I threw my arms around Dr. Thorne. He peeled me off.

At home my husband threw his arms around me. I peeled him off. In the days that followed, he offered to take me on a shopping spree, made reservations at wildly expensive restaurants and announced that we should go to our first charity ball.

“You are sickeningly happy about my new face,” I complained.

“You’ve turned into a trophy wife,” he replied, adding that if I would just use the new crunch machine at his gym, I could have abs like Xena the Warrior Princess. To my annoyance, my mother-in-law was also thrilled. She asked for all the medical details and now regularly exclaims, “That face! That nose! That columna!”

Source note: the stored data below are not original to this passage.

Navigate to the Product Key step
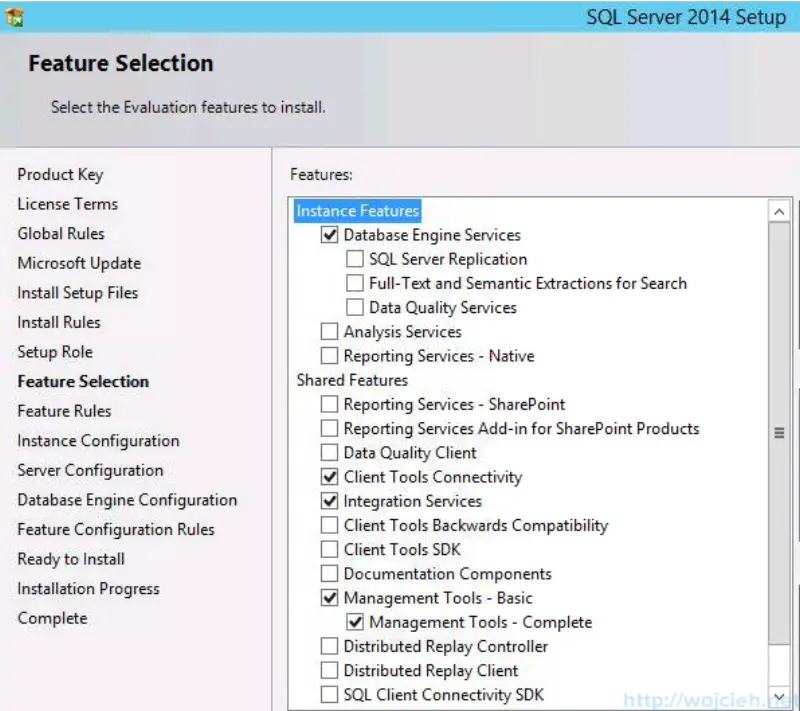Viewport: 800px width, 711px height. 60,174
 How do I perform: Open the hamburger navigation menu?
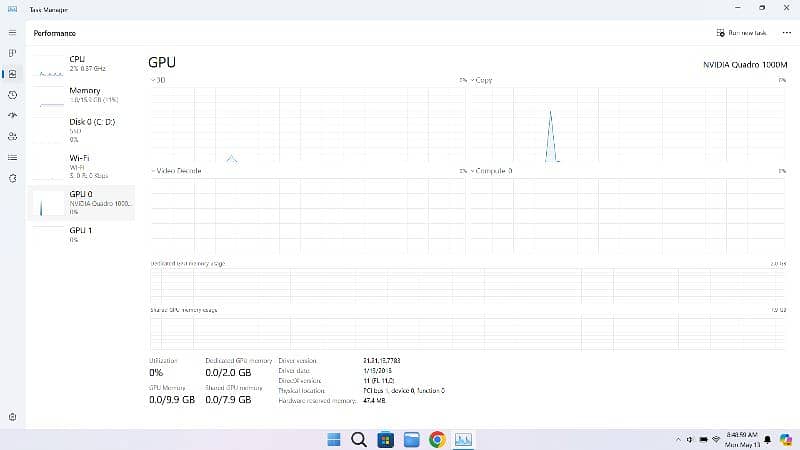point(12,32)
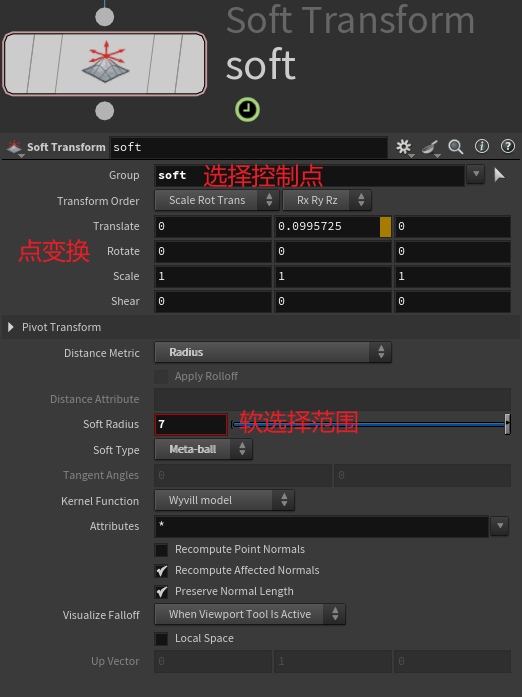Enable the Local Space checkbox

coord(161,639)
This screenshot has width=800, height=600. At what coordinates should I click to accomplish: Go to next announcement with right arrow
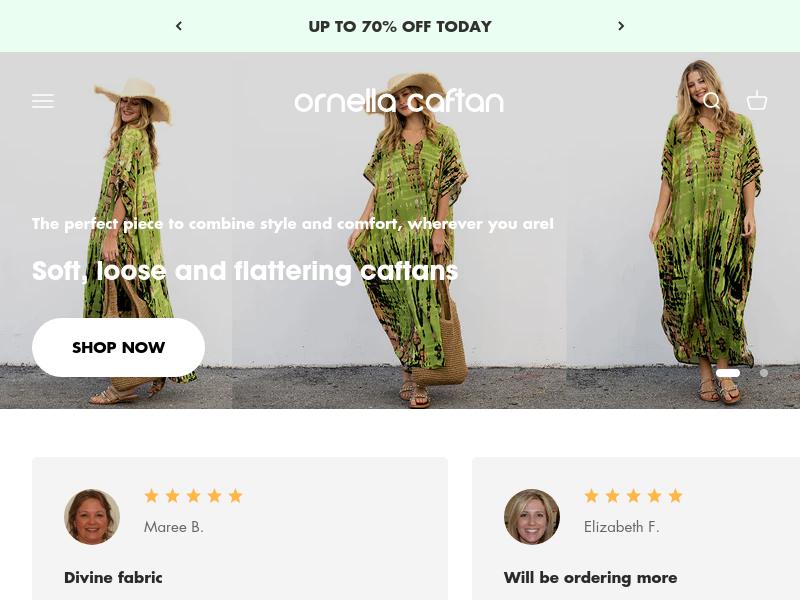[621, 26]

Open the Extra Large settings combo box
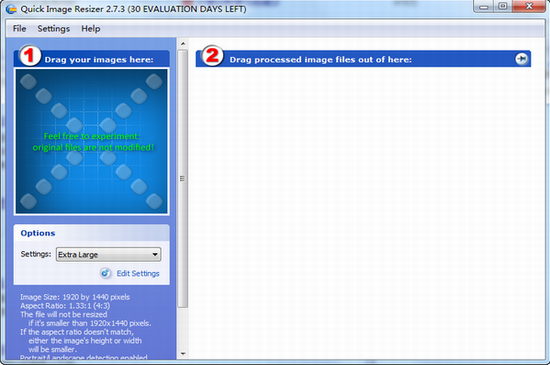pyautogui.click(x=108, y=255)
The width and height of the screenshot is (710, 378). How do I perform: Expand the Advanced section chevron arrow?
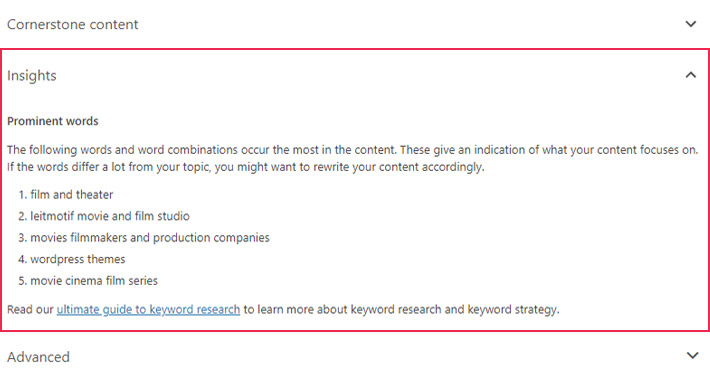[692, 355]
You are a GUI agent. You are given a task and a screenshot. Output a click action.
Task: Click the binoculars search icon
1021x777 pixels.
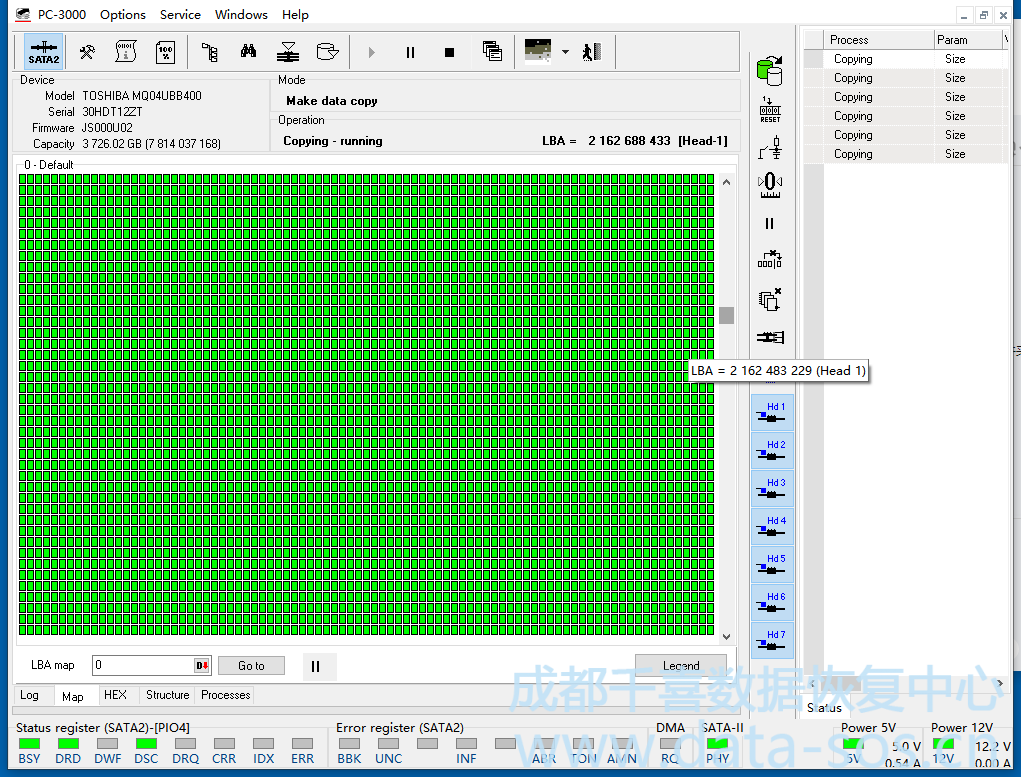[x=249, y=52]
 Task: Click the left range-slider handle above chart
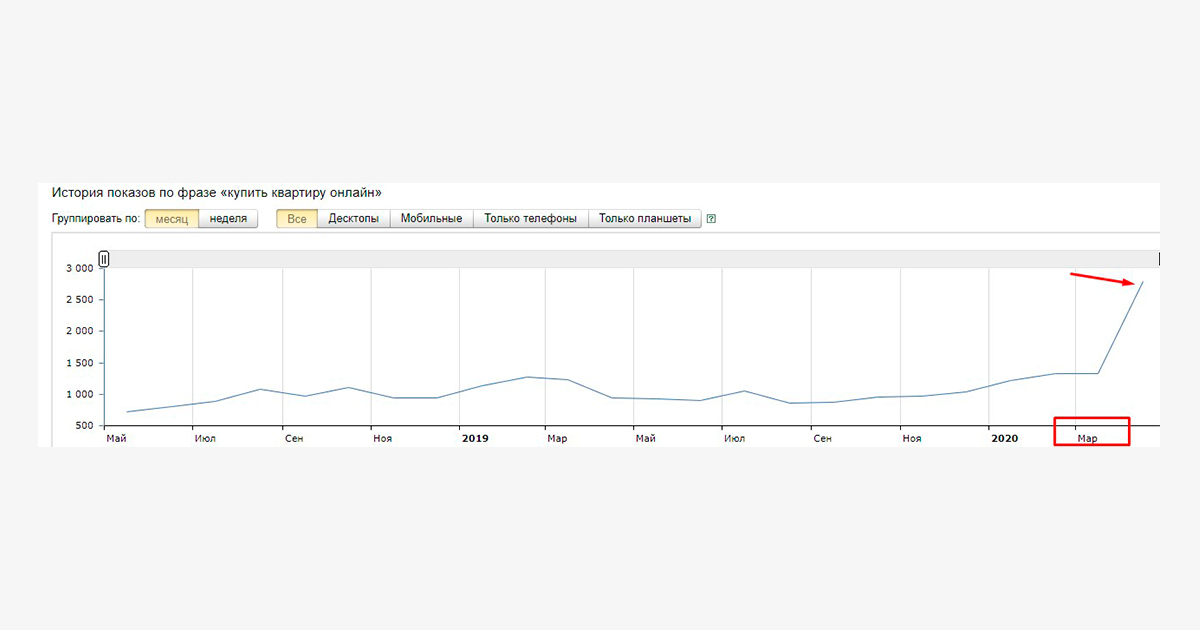coord(104,259)
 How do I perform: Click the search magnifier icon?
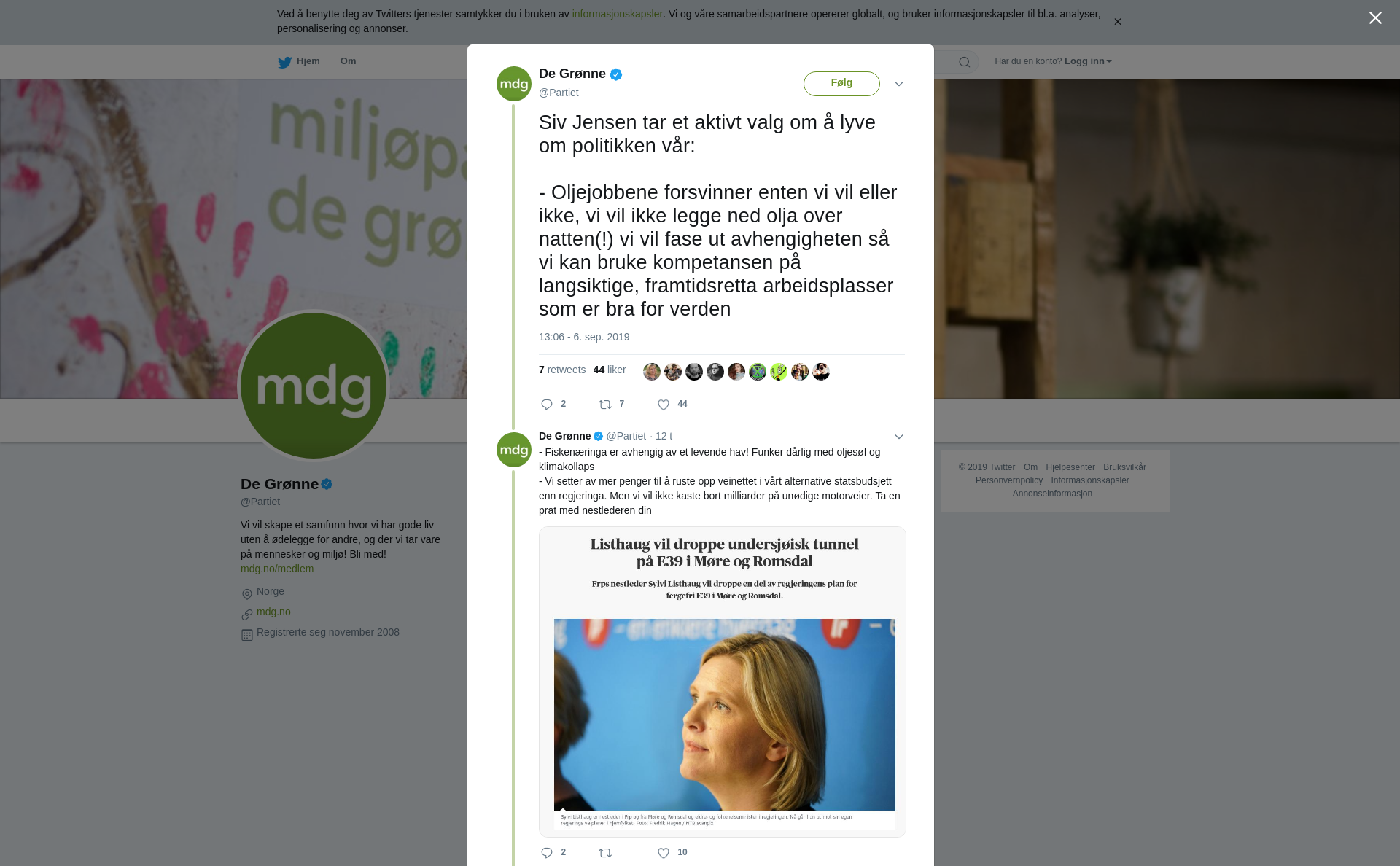point(965,62)
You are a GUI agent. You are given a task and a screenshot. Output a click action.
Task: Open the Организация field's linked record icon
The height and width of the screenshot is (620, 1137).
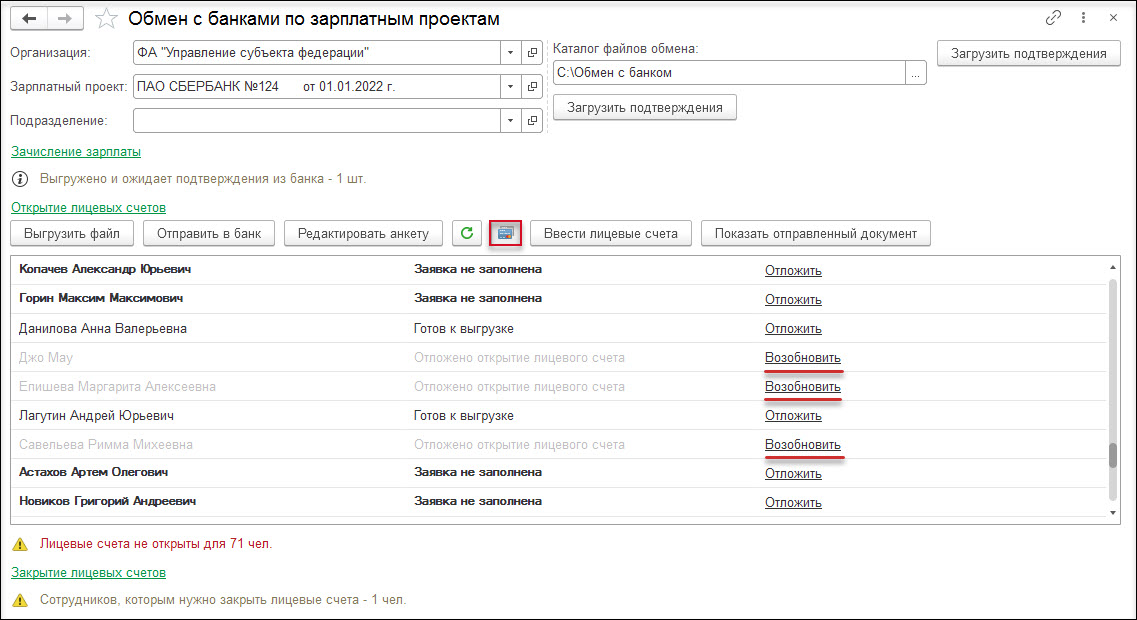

My own mother, on the other hand, yelled at me for the first time in 25 years. “How could you?” she shouted. “Now everyone is going to think I’m your grandma!”

My friends Lisa and Ellen remained disapproving—Lisa because she reads books like The Beauty Myth and Ellen because our friendship is largely based on her feeling amused and/or disgusted by my behavior. But both were kind enough to say I looked very pretty.

My daughter simply denied there was any difference in my face. “Same old Mom!” she declared. But she declared it with such relief that I felt like buying her a pony and a parrot.

Weird as these people’s reactions were, what seemed weirdest to me was that no one outside of my family and close friends uttered a single comment about how suddenly splendid I looked. And now I desperately wanted people to say I looked splendid. Not because they mistakenly thought I’d changed my hairstyle or lost weight or had magically grown into my features but because they could see, plain as day, that my whole face had been surgically rearranged.

Apparently, all I needed in order to allow my vanity to step out of the shadows was to indulge it whole hog. I was no longer ashamed. I was proud. In fact, I felt myself to be a kind of paragon. My looks had made me unhappy. So I changed them. If only everyone else could so easily change what made him or her unhappy.

But damn if not one person uttered a single compliment. Not even one “Gosh, you look fresh!” Not the beautifully muscled moms at morning drop-off. Not a friend or frenemy. Did they not notice? Impossible. Or is plastic surgery what masturbation used to be—the great unmentionable?

A month after I’d upgraded my face, I met my former professor for dinner. Given that he’d screamed at the sight of my Joker chin, I figured I could count on him to say something. But as I slid into the restaurant booth, he just began flirting as usual.
“I had a face-lift,” I told him, interrupting a litany of sexual innuendo.

“Great,” he said. And went back to sexual innuendo.

“You’re supposed to say I look fabulous.”

“You look fabulous.” Back to innuendo.

“I had my nose tweaked, too. See? The middle part comes down a little now. My nostrils are smaller.”

He considered my nose for about a second. More flirting.

“Oh, for God’s sake!” I exploded. “Is the improvement that imperceptible? Or are people unsure of proper plastic surgery etiquette?”

Sensing a trick question, he took a long gulp of Scotch before answering. “Hot isn’t about nostril size,” he said. “But, whatever, if it makes you happy.”

It was a reasonably satisfying answer. I resumed flirting.

The only person who expressed appropriate interest in the details of my transformation was Steve, my friend Julie’s husband. Steve is a very handsome banker who shows no signs of aging. So I’m not sure why he was so fascinated. But his attention delighted me so much that I invited Julie’s entire family for dinner and showed them my “before” photos, my “after” photos and even a CAT scan of my first chin implant. After they left, as my husband and I washed the dishes, he gingerly said, “Um, you know how some people torture their friends with vacation pictures . . .”

It’s true. Just as even your dearest pals aren’t really that interested in your Kilimanjaro photos, very few of your acquaintances actually care whether you are a 5, 6, 7 or 7.5 on the looks scale. Not even those blessed men who flirt with you. But if you really mind that you’re a 4, then you do.

I minded. Now I’d say I’m about a 7. Yes, I had to engineer it. And I don’t mind that at all.